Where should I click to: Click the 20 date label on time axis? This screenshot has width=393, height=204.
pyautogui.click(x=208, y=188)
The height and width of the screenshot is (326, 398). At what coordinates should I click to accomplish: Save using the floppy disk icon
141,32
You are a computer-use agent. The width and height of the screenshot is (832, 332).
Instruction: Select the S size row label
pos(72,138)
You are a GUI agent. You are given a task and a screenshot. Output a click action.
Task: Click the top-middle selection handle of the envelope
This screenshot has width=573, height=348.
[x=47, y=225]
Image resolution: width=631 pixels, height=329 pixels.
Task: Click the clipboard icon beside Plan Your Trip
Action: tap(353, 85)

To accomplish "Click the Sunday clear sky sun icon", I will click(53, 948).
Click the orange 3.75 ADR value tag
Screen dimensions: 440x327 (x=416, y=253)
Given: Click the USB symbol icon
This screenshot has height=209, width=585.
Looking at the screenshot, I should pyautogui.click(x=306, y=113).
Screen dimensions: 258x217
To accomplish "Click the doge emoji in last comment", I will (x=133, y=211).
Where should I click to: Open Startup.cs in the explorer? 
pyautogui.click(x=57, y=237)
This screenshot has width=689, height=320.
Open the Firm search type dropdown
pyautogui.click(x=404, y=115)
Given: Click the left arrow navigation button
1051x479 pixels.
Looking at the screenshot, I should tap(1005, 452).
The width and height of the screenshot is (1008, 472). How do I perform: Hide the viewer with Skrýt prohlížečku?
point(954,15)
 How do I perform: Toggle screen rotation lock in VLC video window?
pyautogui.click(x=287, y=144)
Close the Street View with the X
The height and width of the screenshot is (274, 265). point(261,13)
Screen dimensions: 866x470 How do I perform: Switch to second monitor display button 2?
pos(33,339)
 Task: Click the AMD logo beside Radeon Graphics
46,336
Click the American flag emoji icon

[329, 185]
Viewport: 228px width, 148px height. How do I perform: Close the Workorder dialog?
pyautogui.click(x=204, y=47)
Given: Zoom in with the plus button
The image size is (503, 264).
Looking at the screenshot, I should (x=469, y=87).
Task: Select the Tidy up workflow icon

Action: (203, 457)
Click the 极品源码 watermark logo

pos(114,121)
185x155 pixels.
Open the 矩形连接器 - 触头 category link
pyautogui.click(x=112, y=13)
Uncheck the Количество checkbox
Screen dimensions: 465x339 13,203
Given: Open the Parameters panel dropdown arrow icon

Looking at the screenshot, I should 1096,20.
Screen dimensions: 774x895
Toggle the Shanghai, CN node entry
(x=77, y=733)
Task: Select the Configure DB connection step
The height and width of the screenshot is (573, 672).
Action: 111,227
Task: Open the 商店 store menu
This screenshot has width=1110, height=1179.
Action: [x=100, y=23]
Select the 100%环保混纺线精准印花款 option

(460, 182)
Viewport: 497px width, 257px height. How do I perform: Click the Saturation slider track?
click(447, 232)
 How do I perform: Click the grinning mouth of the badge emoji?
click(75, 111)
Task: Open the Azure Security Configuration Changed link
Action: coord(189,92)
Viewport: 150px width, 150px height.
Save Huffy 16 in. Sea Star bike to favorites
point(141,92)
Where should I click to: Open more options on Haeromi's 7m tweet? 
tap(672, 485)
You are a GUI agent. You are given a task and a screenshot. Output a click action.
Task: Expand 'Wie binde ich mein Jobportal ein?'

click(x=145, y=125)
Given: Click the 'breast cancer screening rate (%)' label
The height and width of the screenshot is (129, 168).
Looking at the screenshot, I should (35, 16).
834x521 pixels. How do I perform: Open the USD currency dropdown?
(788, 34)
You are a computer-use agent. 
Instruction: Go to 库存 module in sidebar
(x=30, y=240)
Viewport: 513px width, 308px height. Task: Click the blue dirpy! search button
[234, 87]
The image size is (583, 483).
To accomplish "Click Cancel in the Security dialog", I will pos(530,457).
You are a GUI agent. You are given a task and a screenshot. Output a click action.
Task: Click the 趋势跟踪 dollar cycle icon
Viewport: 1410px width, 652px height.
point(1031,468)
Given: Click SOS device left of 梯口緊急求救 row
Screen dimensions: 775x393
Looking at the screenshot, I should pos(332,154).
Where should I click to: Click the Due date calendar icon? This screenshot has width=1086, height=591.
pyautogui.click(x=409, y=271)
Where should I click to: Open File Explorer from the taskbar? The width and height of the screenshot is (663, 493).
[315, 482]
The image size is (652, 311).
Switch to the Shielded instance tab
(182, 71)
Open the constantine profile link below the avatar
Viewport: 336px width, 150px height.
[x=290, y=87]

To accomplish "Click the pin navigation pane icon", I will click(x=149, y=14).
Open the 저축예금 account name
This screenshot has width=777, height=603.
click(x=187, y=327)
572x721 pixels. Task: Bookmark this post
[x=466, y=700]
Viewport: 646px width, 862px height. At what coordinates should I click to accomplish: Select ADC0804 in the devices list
----------
Quote all the records. Keep every word exact.

> [TASK SOLUTION]:
Where should I click to: Click the 20 date label on time axis? This screenshot has width=393, height=204.
pyautogui.click(x=208, y=188)
The height and width of the screenshot is (326, 398). At what coordinates should I click to accomplish: Save using the floppy disk icon
141,32
You are a computer-use agent. The width and height of the screenshot is (832, 332).
Instruction: Select the S size row label
pos(72,138)
You are a GUI agent. You are given a task and a screenshot. Output a click action.
Task: Click the top-middle selection handle of the envelope
This screenshot has width=573, height=348.
[x=47, y=225]
Image resolution: width=631 pixels, height=329 pixels.
Task: Click the clipboard icon beside Plan Your Trip
Action: tap(353, 85)

To accomplish "Click the Sunday clear sky sun icon", I will click(53, 948).
Click the orange 3.75 ADR value tag
Screen dimensions: 440x327 (x=416, y=253)
Given: Click the USB symbol icon
This screenshot has height=209, width=585.
Looking at the screenshot, I should pyautogui.click(x=306, y=113).
Screen dimensions: 258x217
To accomplish "Click the doge emoji in last comment", I will (x=133, y=211).
Where should I click to: Open Startup.cs in the explorer? 
pyautogui.click(x=57, y=237)
This screenshot has width=689, height=320.
Open the Firm search type dropdown
pyautogui.click(x=404, y=115)
Given: Click the left arrow navigation button
1051x479 pixels.
Looking at the screenshot, I should tap(1005, 452).
The width and height of the screenshot is (1008, 472). How do I perform: Hide the viewer with Skrýt prohlížečku?
point(954,15)
 How do I perform: Toggle screen rotation lock in VLC video window?
pyautogui.click(x=287, y=144)
Close the Street View with the X
The height and width of the screenshot is (274, 265). point(261,13)
Screen dimensions: 866x470 How do I perform: Switch to second monitor display button 2?
pos(33,339)
 Task: Click the AMD logo beside Radeon Graphics
46,336
Click the American flag emoji icon

[329, 185]
Viewport: 228px width, 148px height. How do I perform: Close the Workorder dialog?
pyautogui.click(x=204, y=47)
Given: Zoom in with the plus button
The image size is (503, 264).
Looking at the screenshot, I should (x=469, y=87).
Task: Select the Tidy up workflow icon

Action: (203, 457)
Click the 极品源码 watermark logo

pos(114,121)
185x155 pixels.
Open the 矩形连接器 - 触头 category link
pyautogui.click(x=112, y=13)
Uncheck the Количество checkbox
Screen dimensions: 465x339 13,203
Given: Open the Parameters panel dropdown arrow icon

Looking at the screenshot, I should 1096,20.
Screen dimensions: 774x895
Toggle the Shanghai, CN node entry
(x=77, y=733)
Task: Select the Configure DB connection step
The height and width of the screenshot is (573, 672).
Action: 111,227
Task: Open the 商店 store menu
This screenshot has width=1110, height=1179.
Action: [x=100, y=23]
Select the 100%环保混纺线精准印花款 option

(460, 182)
Viewport: 497px width, 257px height. How do I perform: Click the Saturation slider track?
click(447, 232)
 How do I perform: Click the grinning mouth of the badge emoji?
click(75, 111)
Task: Open the Azure Security Configuration Changed link
Action: coord(189,92)
Viewport: 150px width, 150px height.
Save Huffy 16 in. Sea Star bike to favorites
point(141,92)
Where should I click to: Open more options on Haeromi's 7m tweet? 
tap(672, 485)
You are a GUI agent. You are given a task and a screenshot. Output a click action.
Task: Expand 'Wie binde ich mein Jobportal ein?'

click(x=145, y=125)
Given: Click the 'breast cancer screening rate (%)' label
The height and width of the screenshot is (129, 168).
Looking at the screenshot, I should (35, 16).
834x521 pixels. How do I perform: Open the USD currency dropdown?
(788, 34)
You are a computer-use agent. 
Instruction: Go to 库存 module in sidebar
(x=30, y=240)
Viewport: 513px width, 308px height. Task: Click the blue dirpy! search button
[234, 87]
The image size is (583, 483).
To accomplish "Click Cancel in the Security dialog", I will pos(530,457).
You are a GUI agent. You are given a task and a screenshot. Output a click action.
Task: Click the 趋势跟踪 dollar cycle icon
Viewport: 1410px width, 652px height.
point(1031,468)
Given: Click SOS device left of 梯口緊急求救 row
Screen dimensions: 775x393
Looking at the screenshot, I should pos(332,154).
Where should I click to: Click the Due date calendar icon? This screenshot has width=1086, height=591.
pyautogui.click(x=409, y=271)
Where should I click to: Open File Explorer from the taskbar? The width and height of the screenshot is (663, 493).
[315, 482]
The image size is (652, 311).
Switch to the Shielded instance tab
(182, 71)
Open the constantine profile link below the avatar
Viewport: 336px width, 150px height.
[x=290, y=87]

To accomplish "Click the pin navigation pane icon", I will click(x=149, y=14).
Open the 저축예금 account name
This screenshot has width=777, height=603.
click(x=187, y=327)
572x721 pixels. Task: Bookmark this post
[x=466, y=700]
Viewport: 646px width, 862px height. At what coordinates should I click to accomplish: Select ADC0804 in the devices list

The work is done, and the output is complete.